▸ REQUIRED TASK:
Print every item below without changing a single character.

▸ SUPPLIED DATA:
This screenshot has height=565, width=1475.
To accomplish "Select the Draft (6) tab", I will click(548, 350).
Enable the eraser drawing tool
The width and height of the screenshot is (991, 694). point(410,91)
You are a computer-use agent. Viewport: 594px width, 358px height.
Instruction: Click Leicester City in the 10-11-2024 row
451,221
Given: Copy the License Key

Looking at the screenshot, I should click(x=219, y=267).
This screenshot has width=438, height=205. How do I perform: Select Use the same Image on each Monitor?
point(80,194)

▸ CORRECT OUTPUT:
This screenshot has height=565, width=1475.
To accomplish "Select the Draft (6) tab", I will click(548, 350).
Enable the eraser drawing tool
The width and height of the screenshot is (991, 694). point(410,91)
You are a computer-use agent. Viewport: 594px width, 358px height.
Instruction: Click Leicester City in the 10-11-2024 row
451,221
Given: Copy the License Key

Looking at the screenshot, I should click(x=219, y=267).
This screenshot has width=438, height=205. How do I perform: Select Use the same Image on each Monitor?
point(80,194)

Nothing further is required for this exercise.